Already employs twice as many workers per vehicle as Toyota, hires another 3,000 for China, Mexico, Poland
LONDO (Reuters Breakingviews) — Volkswagen is driving in two directions, both of them bad. The stricken automotive group made fewer vehicles in the first quarter of 2016 than a year ago. Yet its bloated workforce actually grew.
Germany's biggest carmaker already employs almost twice as many workers per vehicle than Japanese rival Toyota. In the first three months of 2016, VW hired another 3,000 additional employees, mainly to man new plants in China, Mexico and Poland. Moreover, 120,000 workers covered by the group's collective wage agreement in Germany are getting a generous pay rise of 4.8 per cent over the coming two years.
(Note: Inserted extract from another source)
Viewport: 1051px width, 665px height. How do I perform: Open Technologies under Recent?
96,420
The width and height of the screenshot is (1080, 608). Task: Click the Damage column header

This will put additional pressure on the group's already lackluster profit margins. While the core VW passenger-car brand returned to a small operating profit between January and March, its 0.3 per cent operating margin is woefully low. The still-unresolved emissions scandal is weighing on demand for VW-badged vehicles. While the marque has seemingly avoided heavy discounts so far, distribution costs are rising once again.
Chief executive Matthias Mueller is closing in on a settlement with U.S. regulators on VW's cheating in emissions tests. The group has provisioned 16.2 billion euros for fines, buybacks and recall costs. A huge and rising net cash pile of 26 billion euros means VW can shoulder the burden. The next big task will be to get VW's costs under control, and productivity up. It looks like little progress has been made so far.